Super-Exponential Regret for UCT, AlphaGo and Variants
Laurent Orseau, Remi Munos
TL;DR
This work tightens lower bounds on regret for UCT and its variants on the $D$-chain, showing super-exponential (tower-like) growth in depth $D$. By correcting an oversight for rewards in $[0,1]$ and extending the proofs to AlphaGo/AlphaZero-style MCTS, the authors demonstrate that both Polynomial UCT and standard UCT, as well as AlphaZero-family search, incur immense regret on deceptive search graphs.

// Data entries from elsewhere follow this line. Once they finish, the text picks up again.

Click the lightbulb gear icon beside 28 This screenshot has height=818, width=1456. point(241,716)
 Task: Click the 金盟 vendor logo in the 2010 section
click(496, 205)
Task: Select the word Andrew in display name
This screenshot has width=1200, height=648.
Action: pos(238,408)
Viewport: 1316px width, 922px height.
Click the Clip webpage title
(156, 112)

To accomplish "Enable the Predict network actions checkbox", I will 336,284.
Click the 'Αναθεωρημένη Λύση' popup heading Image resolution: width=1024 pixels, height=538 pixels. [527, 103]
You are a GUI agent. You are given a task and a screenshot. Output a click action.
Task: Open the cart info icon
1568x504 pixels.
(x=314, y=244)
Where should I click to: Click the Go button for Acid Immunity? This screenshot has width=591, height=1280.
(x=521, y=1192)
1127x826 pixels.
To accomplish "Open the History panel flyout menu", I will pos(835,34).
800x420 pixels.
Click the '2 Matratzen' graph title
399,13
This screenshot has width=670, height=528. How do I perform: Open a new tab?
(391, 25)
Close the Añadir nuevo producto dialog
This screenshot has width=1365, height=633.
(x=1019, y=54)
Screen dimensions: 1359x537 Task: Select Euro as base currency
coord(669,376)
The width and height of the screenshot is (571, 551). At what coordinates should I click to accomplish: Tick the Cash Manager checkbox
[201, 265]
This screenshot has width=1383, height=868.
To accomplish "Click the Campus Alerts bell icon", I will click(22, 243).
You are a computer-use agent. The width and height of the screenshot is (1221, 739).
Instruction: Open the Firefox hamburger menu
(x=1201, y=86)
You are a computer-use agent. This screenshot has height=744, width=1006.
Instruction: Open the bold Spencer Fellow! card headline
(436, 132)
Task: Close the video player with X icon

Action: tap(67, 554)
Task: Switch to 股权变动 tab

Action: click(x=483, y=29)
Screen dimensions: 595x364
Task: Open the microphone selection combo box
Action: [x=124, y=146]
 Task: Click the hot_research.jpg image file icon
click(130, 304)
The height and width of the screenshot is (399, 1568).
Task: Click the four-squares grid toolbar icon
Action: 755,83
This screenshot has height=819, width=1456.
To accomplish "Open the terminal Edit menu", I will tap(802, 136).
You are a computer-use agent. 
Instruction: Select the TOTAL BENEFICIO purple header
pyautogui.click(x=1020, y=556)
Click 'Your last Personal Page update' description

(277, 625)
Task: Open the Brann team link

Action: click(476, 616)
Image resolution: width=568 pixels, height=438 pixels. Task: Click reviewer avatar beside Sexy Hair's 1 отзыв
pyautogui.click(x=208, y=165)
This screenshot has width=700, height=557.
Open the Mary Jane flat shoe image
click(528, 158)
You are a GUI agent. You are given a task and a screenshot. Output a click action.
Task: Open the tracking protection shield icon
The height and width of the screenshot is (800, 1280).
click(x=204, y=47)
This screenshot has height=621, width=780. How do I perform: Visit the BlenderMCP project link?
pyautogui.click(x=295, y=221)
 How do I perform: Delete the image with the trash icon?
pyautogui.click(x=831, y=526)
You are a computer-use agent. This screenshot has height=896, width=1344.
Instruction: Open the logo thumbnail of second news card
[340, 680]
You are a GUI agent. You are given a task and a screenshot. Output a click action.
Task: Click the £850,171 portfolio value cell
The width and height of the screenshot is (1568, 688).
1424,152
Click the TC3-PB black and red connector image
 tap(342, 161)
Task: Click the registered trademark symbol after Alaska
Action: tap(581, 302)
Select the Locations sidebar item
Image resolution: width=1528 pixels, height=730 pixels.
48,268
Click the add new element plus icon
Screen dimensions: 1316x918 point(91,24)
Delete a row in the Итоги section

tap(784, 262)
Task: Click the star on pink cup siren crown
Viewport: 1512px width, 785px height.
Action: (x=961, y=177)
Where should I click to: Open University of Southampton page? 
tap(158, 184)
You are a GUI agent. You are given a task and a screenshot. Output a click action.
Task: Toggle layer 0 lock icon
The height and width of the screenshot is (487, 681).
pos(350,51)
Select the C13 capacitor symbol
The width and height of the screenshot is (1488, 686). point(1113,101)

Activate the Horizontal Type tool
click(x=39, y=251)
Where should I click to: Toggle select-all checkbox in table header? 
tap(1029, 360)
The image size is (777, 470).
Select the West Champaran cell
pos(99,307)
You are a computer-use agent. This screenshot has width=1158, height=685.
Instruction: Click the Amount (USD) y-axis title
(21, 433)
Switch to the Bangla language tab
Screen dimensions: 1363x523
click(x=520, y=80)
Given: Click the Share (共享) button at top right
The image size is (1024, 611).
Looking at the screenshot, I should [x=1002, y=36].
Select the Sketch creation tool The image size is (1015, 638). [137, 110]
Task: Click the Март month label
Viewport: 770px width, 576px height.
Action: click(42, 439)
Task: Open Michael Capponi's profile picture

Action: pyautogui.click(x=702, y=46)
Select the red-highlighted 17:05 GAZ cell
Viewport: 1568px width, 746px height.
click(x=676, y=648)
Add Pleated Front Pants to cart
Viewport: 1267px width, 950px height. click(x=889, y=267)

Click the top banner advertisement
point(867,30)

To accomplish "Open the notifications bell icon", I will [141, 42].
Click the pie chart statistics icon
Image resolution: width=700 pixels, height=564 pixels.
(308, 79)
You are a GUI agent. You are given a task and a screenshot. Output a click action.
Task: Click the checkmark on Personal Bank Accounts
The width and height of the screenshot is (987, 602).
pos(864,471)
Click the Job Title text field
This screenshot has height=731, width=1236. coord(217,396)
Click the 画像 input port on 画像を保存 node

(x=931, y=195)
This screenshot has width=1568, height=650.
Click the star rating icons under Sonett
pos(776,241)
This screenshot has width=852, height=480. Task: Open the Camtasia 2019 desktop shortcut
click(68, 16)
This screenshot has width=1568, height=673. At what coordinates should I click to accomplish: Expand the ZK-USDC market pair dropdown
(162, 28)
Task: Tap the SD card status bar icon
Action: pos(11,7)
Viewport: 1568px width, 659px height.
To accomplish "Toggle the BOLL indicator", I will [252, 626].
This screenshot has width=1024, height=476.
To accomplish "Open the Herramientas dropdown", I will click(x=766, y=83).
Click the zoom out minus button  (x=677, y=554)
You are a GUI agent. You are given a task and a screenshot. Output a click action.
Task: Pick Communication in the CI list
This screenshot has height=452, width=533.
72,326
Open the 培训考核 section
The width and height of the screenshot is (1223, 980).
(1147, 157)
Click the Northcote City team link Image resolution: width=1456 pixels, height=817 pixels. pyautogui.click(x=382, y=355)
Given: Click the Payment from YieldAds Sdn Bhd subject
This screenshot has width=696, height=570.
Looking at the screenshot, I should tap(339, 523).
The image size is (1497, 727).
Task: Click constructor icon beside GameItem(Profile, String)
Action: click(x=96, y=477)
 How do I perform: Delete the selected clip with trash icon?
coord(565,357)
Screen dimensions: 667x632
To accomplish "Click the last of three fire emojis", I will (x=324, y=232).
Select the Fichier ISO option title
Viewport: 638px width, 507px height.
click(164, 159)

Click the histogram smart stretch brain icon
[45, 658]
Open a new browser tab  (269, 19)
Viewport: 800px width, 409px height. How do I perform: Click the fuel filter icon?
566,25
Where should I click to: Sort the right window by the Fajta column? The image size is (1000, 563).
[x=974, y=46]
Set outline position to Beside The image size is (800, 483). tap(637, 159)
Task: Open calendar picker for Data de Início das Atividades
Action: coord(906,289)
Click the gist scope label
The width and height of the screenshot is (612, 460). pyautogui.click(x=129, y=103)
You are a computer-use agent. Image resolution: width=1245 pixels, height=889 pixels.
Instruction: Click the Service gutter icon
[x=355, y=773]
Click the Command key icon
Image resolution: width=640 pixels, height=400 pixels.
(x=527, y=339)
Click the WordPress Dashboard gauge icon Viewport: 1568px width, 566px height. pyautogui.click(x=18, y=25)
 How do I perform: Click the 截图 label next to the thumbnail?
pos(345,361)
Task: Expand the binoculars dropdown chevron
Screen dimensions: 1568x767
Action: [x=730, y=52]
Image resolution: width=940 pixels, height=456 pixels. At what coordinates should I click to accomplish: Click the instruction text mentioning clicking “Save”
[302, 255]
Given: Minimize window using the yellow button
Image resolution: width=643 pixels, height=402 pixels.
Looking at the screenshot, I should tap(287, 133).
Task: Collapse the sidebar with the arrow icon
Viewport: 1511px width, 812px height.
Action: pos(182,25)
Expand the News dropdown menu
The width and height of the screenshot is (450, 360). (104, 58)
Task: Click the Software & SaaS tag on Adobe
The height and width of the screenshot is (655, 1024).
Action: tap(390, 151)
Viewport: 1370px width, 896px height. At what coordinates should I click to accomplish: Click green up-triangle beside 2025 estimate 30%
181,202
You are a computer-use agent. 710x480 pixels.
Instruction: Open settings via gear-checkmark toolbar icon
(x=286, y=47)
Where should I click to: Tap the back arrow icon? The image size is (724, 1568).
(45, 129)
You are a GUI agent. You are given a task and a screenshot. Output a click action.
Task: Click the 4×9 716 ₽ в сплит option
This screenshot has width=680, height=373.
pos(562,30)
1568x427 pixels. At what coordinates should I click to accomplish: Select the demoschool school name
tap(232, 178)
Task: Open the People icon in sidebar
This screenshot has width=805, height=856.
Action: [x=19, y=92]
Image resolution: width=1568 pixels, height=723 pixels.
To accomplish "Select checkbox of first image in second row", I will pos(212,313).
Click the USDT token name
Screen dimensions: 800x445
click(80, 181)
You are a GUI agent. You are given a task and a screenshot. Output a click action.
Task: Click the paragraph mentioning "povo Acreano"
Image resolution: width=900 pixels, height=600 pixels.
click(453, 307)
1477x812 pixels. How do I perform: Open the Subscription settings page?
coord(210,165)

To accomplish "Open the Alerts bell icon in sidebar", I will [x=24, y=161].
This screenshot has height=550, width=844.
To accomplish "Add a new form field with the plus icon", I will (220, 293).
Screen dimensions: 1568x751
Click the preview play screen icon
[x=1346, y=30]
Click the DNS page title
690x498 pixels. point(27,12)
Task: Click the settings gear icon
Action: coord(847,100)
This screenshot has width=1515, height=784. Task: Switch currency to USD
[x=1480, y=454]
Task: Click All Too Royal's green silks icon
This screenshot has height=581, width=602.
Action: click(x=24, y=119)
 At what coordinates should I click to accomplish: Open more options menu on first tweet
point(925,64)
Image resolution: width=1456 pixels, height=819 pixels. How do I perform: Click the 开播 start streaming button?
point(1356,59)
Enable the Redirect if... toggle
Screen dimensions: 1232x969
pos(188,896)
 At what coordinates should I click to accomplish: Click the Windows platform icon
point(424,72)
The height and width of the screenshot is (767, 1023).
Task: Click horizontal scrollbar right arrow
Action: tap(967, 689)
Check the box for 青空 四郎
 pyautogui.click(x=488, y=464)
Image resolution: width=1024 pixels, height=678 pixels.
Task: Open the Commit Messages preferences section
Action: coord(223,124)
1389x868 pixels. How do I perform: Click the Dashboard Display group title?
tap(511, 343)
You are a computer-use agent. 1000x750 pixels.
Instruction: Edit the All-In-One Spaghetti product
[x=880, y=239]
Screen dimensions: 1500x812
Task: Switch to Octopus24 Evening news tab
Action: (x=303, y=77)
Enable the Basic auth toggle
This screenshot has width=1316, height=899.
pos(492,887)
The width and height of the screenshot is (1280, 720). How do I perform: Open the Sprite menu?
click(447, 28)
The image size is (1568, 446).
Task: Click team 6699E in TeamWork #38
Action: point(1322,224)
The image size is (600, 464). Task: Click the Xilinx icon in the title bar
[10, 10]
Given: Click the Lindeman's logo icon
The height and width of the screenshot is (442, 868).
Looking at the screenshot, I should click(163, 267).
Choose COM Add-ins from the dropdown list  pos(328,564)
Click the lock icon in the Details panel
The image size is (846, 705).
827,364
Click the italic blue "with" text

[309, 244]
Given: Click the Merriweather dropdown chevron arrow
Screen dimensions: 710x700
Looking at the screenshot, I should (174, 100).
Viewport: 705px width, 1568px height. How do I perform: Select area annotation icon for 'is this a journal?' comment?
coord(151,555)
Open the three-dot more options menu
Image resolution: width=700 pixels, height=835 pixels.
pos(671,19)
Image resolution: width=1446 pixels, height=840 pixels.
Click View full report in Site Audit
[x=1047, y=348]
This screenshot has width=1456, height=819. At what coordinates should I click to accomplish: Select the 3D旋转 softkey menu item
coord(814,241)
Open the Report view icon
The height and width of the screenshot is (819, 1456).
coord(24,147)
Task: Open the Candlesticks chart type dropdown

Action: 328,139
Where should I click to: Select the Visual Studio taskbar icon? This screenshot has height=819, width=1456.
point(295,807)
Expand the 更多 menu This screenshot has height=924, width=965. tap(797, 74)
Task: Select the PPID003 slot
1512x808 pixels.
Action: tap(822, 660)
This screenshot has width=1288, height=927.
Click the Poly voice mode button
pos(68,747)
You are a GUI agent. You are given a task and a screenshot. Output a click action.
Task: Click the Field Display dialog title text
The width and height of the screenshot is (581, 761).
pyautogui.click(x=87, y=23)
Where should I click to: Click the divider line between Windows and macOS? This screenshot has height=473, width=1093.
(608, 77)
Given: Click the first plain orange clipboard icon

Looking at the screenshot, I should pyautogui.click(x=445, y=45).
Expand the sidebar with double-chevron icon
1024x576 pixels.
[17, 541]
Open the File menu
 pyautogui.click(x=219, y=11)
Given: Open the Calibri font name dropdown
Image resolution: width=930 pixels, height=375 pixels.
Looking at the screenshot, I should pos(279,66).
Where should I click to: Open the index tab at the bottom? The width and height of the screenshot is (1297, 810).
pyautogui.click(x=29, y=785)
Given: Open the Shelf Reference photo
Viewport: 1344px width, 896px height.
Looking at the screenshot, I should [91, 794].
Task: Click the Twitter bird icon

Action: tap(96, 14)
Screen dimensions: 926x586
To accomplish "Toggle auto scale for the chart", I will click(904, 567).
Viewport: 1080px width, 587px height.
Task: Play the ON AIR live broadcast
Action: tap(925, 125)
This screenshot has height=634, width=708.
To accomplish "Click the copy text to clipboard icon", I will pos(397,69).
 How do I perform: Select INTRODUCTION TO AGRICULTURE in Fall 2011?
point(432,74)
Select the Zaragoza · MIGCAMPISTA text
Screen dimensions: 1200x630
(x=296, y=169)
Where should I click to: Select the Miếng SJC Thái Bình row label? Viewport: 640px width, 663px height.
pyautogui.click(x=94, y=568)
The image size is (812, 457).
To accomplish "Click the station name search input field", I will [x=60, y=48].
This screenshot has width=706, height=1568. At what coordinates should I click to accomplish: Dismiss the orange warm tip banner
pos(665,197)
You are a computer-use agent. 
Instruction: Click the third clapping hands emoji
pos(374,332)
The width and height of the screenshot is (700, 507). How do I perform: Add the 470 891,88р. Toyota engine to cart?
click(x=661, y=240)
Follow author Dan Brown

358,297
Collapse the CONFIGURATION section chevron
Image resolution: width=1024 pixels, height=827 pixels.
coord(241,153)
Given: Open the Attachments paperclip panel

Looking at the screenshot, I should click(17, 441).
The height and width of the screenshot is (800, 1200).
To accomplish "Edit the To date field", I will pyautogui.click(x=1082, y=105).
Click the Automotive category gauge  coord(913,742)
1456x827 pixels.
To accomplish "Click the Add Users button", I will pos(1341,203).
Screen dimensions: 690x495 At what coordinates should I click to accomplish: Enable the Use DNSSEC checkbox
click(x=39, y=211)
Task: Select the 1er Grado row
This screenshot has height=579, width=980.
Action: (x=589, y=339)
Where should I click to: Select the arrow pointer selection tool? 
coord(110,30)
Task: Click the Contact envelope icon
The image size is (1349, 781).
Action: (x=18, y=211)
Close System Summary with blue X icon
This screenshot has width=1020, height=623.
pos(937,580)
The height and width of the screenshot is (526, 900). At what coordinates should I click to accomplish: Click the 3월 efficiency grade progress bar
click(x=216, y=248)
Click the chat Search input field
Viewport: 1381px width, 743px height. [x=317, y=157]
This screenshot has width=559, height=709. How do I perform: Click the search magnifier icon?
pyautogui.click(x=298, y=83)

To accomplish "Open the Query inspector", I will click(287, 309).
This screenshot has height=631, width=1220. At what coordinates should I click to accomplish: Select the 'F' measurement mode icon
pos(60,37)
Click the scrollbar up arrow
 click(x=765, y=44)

The bounds take the form of nested exponentials in $D$ (e.g., $T \ge \exp_2(\exp_2(\cdot))$ with heights proportional to $D$), underscoring fundamental limits of these exploration strategies in such environments. The results have implications for the practical use of MCTS variants in game-playing AI, suggesting the need for improved exploration mechanisms or structural assumptions to bound regret in complex trees.
Abstract
We improve the proofs of the lower bounds of Coquelin and Munos (2007) that demonstrate that UCT can have $\exp(\dots\exp(1)\dots)$ regret (with $Ω(D)$ exp terms) on the $D$-chain environment, and that a `polynomial' UCT variant has $\exp_2(\exp_2(D - O(\log D)))$ regret on the same environment -- the original proofs contain an oversight for rewards bounded in $[0, 1]$, which we fix in the present draft. We also adapt the proofs to AlphaGo's MCTS and its descendants (e.g., AlphaZero, Leela Zero) to also show $\exp_2(\exp_2(D - O(\log D)))$ regret.